▶ _Data for review_:
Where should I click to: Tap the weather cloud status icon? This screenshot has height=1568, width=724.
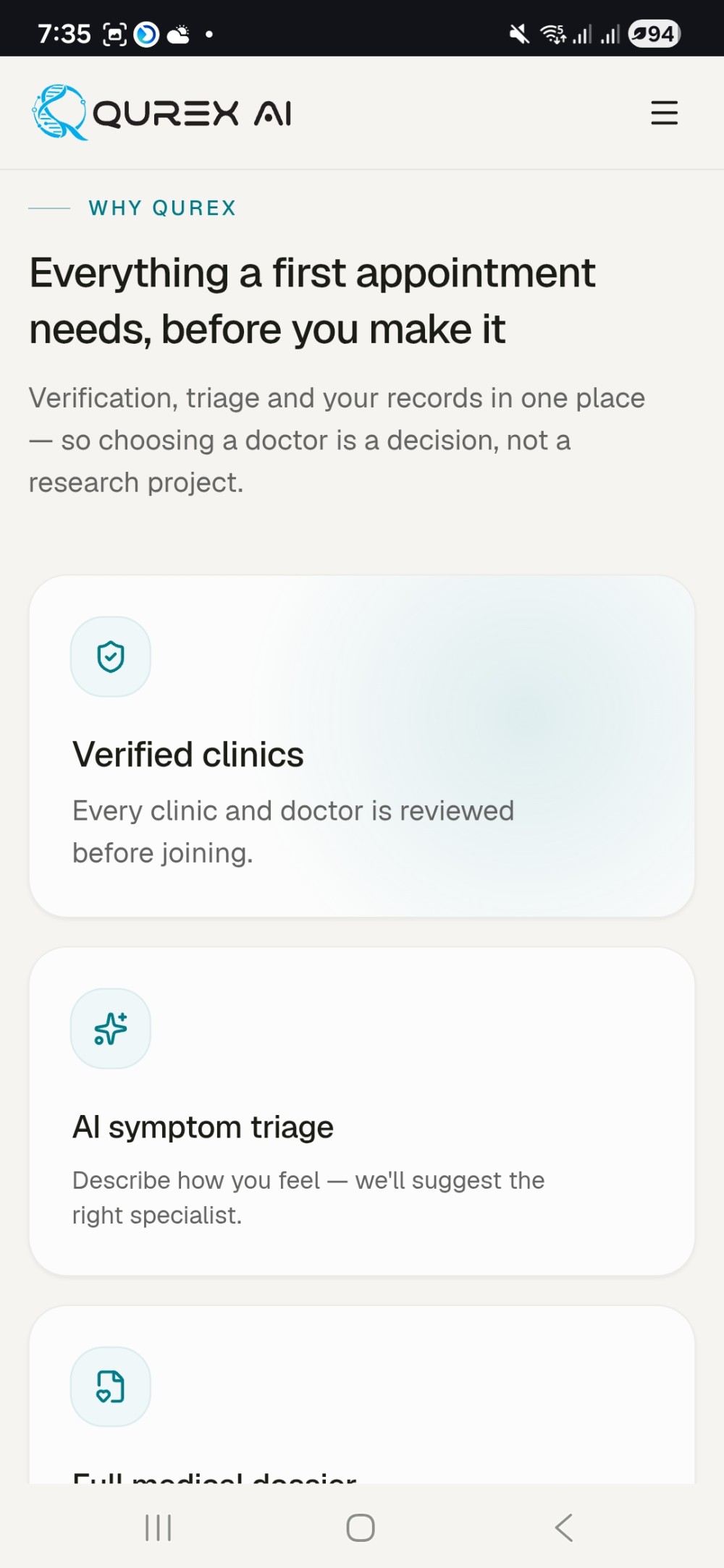click(179, 34)
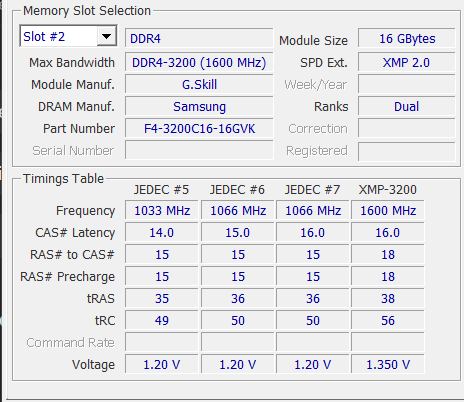Click the DDR4 memory type field
Image resolution: width=464 pixels, height=402 pixels.
coord(199,38)
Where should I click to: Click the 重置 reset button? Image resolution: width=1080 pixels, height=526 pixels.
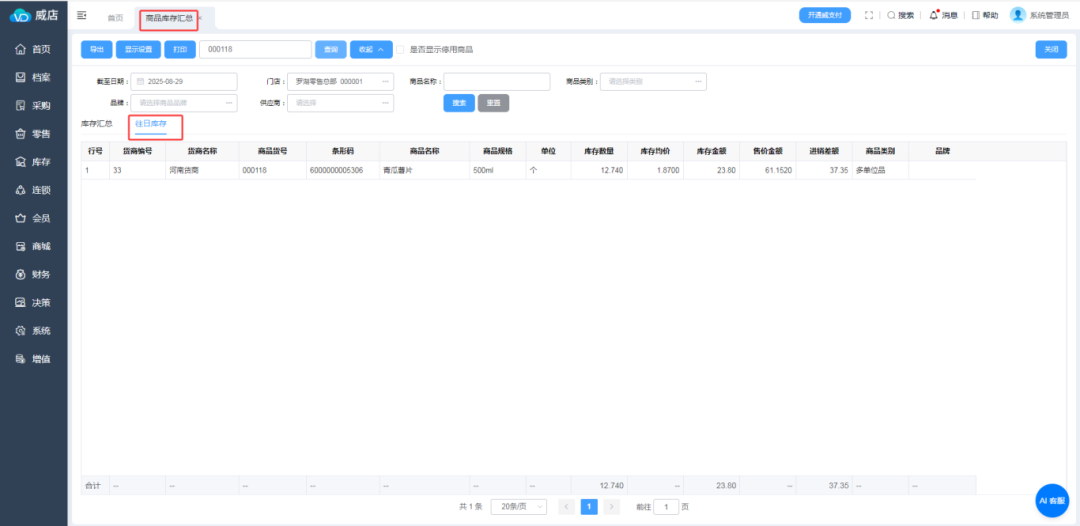click(494, 102)
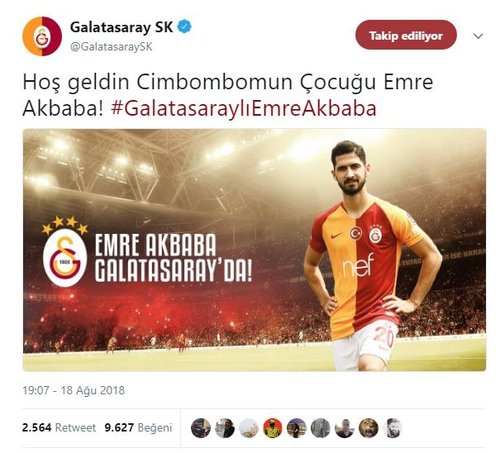View the 2.564 Retweet list

[59, 428]
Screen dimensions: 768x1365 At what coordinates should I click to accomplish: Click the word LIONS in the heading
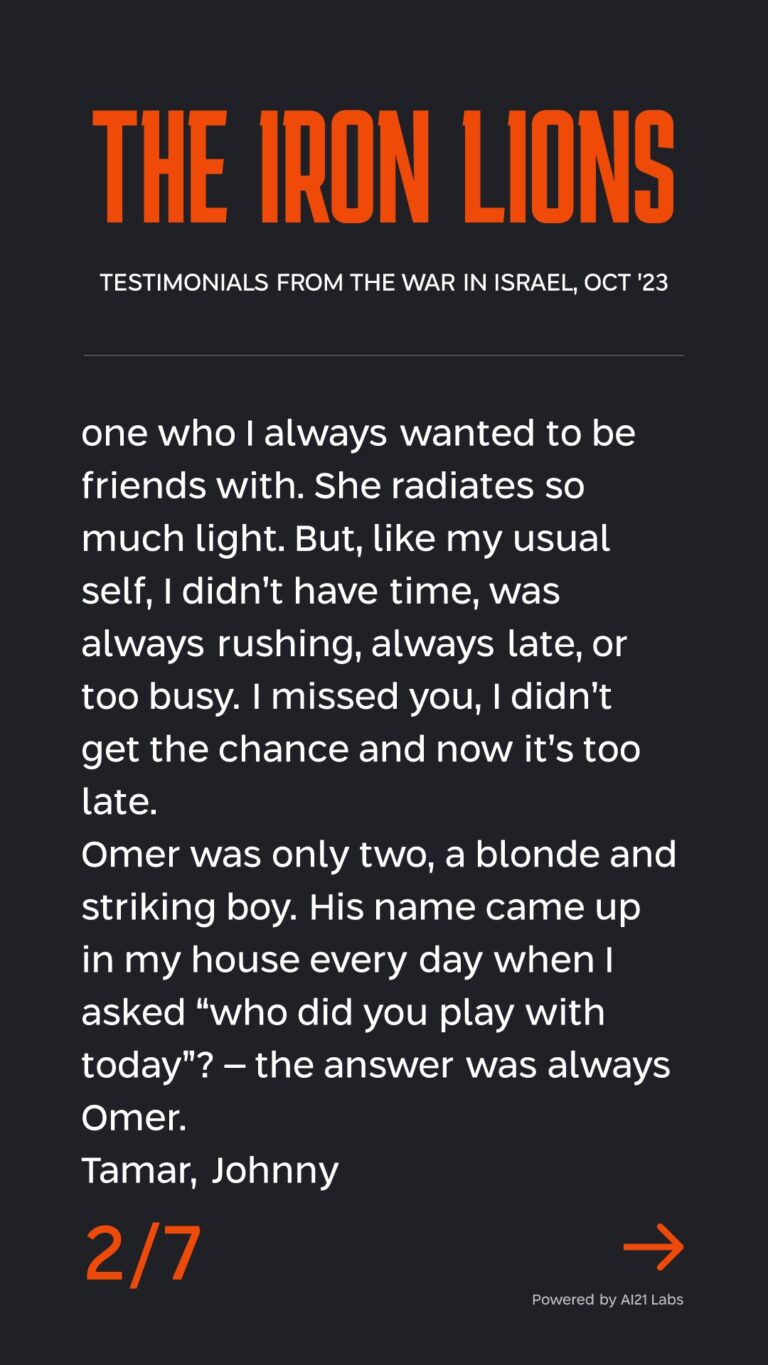tap(567, 167)
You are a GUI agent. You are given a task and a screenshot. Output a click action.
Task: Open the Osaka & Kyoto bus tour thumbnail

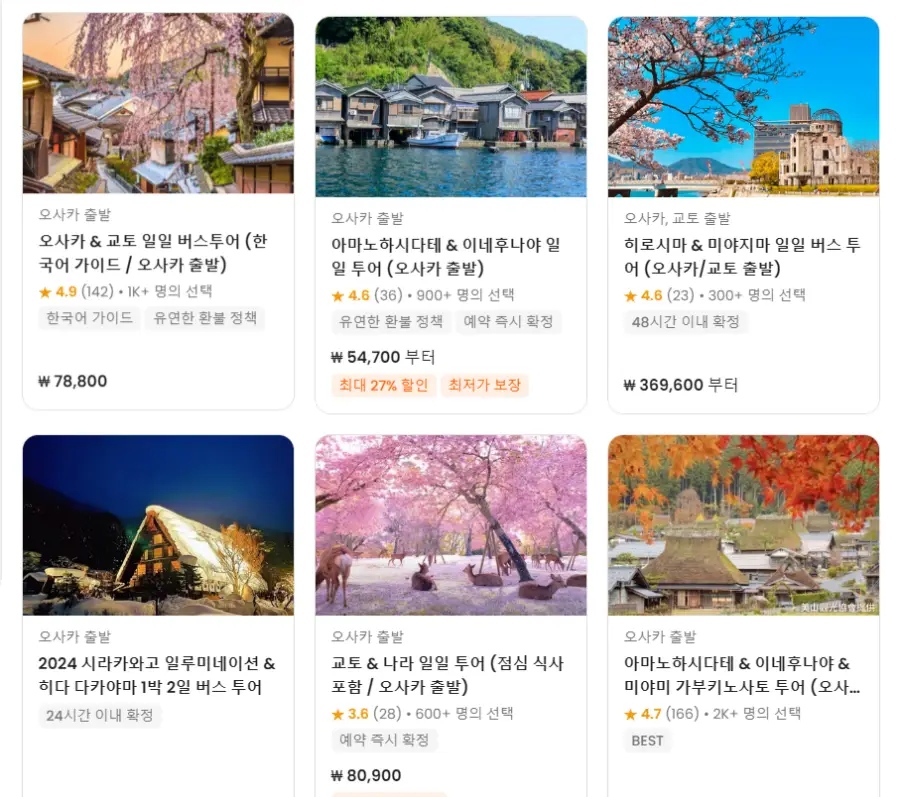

▶ _To do_: Excluding the pictures, retype the line containing "You are a GUI" and all lines after it down to the end of the data above.

▶ _Solution to this problem_:
You are a GUI agent. You are given a task and a screenshot. Output a click action.
Task: Open the Osaka & Kyoto bus tour thumbnail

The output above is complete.